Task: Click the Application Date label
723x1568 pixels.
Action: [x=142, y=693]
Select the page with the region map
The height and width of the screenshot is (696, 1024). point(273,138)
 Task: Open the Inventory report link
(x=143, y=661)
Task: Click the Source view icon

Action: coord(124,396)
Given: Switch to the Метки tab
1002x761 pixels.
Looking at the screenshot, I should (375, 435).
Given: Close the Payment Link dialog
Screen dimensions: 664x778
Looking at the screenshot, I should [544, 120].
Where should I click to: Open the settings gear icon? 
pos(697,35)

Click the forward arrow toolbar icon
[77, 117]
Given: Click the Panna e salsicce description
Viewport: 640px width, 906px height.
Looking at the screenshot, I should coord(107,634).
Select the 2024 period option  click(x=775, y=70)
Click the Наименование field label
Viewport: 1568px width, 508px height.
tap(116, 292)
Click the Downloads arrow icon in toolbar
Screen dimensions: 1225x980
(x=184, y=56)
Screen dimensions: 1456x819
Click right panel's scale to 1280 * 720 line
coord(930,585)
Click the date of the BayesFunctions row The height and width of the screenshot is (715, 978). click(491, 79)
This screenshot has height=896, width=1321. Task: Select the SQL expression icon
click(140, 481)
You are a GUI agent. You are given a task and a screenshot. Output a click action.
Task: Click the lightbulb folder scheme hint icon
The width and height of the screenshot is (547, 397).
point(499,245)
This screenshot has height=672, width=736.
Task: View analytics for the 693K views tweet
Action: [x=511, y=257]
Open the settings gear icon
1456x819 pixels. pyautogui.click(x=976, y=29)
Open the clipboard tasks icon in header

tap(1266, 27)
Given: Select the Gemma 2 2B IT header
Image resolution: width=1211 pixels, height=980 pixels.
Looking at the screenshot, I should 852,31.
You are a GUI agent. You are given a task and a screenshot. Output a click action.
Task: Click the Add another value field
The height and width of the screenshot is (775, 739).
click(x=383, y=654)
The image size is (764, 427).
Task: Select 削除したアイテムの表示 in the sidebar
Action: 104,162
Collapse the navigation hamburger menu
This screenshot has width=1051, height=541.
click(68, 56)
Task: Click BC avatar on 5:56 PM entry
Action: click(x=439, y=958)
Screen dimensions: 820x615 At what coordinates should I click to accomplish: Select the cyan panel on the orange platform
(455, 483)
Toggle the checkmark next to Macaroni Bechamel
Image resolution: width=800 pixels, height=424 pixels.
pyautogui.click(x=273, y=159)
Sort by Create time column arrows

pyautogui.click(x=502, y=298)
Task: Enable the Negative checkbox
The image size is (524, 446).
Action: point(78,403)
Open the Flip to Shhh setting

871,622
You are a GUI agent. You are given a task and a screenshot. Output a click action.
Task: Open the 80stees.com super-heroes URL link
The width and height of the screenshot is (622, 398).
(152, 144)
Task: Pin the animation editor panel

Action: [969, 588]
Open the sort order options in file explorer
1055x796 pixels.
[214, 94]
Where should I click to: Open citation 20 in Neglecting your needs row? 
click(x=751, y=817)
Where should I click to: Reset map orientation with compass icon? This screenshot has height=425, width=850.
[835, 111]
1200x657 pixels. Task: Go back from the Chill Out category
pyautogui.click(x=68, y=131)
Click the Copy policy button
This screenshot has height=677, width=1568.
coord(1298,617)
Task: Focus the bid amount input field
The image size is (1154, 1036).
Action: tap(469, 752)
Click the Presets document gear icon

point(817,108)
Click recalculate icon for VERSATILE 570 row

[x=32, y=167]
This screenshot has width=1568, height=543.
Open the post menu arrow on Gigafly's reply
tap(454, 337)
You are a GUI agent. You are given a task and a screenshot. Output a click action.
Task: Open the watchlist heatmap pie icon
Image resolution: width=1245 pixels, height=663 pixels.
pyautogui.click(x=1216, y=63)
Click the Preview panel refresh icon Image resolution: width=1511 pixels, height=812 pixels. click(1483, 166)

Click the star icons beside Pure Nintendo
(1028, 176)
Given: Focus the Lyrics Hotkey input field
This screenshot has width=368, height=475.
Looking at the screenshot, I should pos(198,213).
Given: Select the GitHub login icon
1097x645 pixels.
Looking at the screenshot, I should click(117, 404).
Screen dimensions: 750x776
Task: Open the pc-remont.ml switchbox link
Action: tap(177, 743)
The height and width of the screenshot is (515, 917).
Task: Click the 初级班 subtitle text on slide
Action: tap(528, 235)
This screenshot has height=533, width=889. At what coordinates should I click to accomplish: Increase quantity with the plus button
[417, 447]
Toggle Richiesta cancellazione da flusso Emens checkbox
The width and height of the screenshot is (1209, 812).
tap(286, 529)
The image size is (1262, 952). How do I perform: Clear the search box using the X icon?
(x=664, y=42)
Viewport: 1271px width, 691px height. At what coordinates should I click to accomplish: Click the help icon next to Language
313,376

──────────────────────────────

» Exercise brief: Each entry is to be written out exactly as it was given.

» Your solution:
Task: Click the Application Date label
723x1568 pixels.
Action: [x=142, y=693]
Select the page with the region map
The height and width of the screenshot is (696, 1024). point(273,138)
 Task: Open the Inventory report link
(x=143, y=661)
Task: Click the Source view icon

Action: coord(124,396)
Given: Switch to the Метки tab
1002x761 pixels.
Looking at the screenshot, I should (375, 435).
Given: Close the Payment Link dialog
Screen dimensions: 664x778
Looking at the screenshot, I should [544, 120].
Where should I click to: Open the settings gear icon? 
pos(697,35)

Click the forward arrow toolbar icon
[77, 117]
Given: Click the Panna e salsicce description
Viewport: 640px width, 906px height.
Looking at the screenshot, I should coord(107,634).
Select the 2024 period option  click(x=775, y=70)
Click the Наименование field label
Viewport: 1568px width, 508px height.
tap(116, 292)
Click the Downloads arrow icon in toolbar
Screen dimensions: 1225x980
(x=184, y=56)
Screen dimensions: 1456x819
Click right panel's scale to 1280 * 720 line
coord(930,585)
Click the date of the BayesFunctions row The height and width of the screenshot is (715, 978). click(491, 79)
This screenshot has height=896, width=1321. Task: Select the SQL expression icon
click(140, 481)
You are a GUI agent. You are given a task and a screenshot. Output a click action.
Task: Click the lightbulb folder scheme hint icon
The width and height of the screenshot is (547, 397).
point(499,245)
This screenshot has height=672, width=736.
Task: View analytics for the 693K views tweet
Action: [x=511, y=257]
Open the settings gear icon
1456x819 pixels. pyautogui.click(x=976, y=29)
Open the clipboard tasks icon in header

tap(1266, 27)
Given: Select the Gemma 2 2B IT header
Image resolution: width=1211 pixels, height=980 pixels.
Looking at the screenshot, I should 852,31.
You are a GUI agent. You are given a task and a screenshot. Output a click action.
Task: Click the Add another value field
The height and width of the screenshot is (775, 739).
click(x=383, y=654)
The image size is (764, 427).
Task: Select 削除したアイテムの表示 in the sidebar
Action: 104,162
Collapse the navigation hamburger menu
This screenshot has width=1051, height=541.
click(68, 56)
Task: Click BC avatar on 5:56 PM entry
Action: click(x=439, y=958)
Screen dimensions: 820x615 At what coordinates should I click to accomplish: Select the cyan panel on the orange platform
(455, 483)
Toggle the checkmark next to Macaroni Bechamel
Image resolution: width=800 pixels, height=424 pixels.
pyautogui.click(x=273, y=159)
Sort by Create time column arrows

pyautogui.click(x=502, y=298)
Task: Enable the Negative checkbox
The image size is (524, 446).
Action: point(78,403)
Open the Flip to Shhh setting

871,622
You are a GUI agent. You are given a task and a screenshot. Output a click action.
Task: Open the 80stees.com super-heroes URL link
The width and height of the screenshot is (622, 398).
(152, 144)
Task: Pin the animation editor panel

Action: [969, 588]
Open the sort order options in file explorer
1055x796 pixels.
[214, 94]
Where should I click to: Open citation 20 in Neglecting your needs row? 
click(x=751, y=817)
Where should I click to: Reset map orientation with compass icon? This screenshot has height=425, width=850.
[835, 111]
1200x657 pixels. Task: Go back from the Chill Out category
pyautogui.click(x=68, y=131)
Click the Copy policy button
This screenshot has height=677, width=1568.
coord(1298,617)
Task: Focus the bid amount input field
The image size is (1154, 1036).
Action: tap(469, 752)
Click the Presets document gear icon

point(817,108)
Click recalculate icon for VERSATILE 570 row

[x=32, y=167]
This screenshot has width=1568, height=543.
Open the post menu arrow on Gigafly's reply
tap(454, 337)
You are a GUI agent. You are given a task and a screenshot. Output a click action.
Task: Open the watchlist heatmap pie icon
Image resolution: width=1245 pixels, height=663 pixels.
pyautogui.click(x=1216, y=63)
Click the Preview panel refresh icon Image resolution: width=1511 pixels, height=812 pixels. click(1483, 166)

Click the star icons beside Pure Nintendo
(1028, 176)
Given: Focus the Lyrics Hotkey input field
This screenshot has width=368, height=475.
Looking at the screenshot, I should pos(198,213).
Given: Select the GitHub login icon
1097x645 pixels.
Looking at the screenshot, I should click(117, 404).
Screen dimensions: 750x776
Task: Open the pc-remont.ml switchbox link
Action: tap(177, 743)
The height and width of the screenshot is (515, 917).
Task: Click the 初级班 subtitle text on slide
Action: tap(528, 235)
This screenshot has height=533, width=889. At what coordinates should I click to accomplish: Increase quantity with the plus button
[417, 447]
Toggle Richiesta cancellazione da flusso Emens checkbox
The width and height of the screenshot is (1209, 812).
tap(286, 529)
The image size is (1262, 952). How do I perform: Clear the search box using the X icon?
(x=664, y=42)
Viewport: 1271px width, 691px height. At what coordinates should I click to accomplish: Click the help icon next to Language
313,376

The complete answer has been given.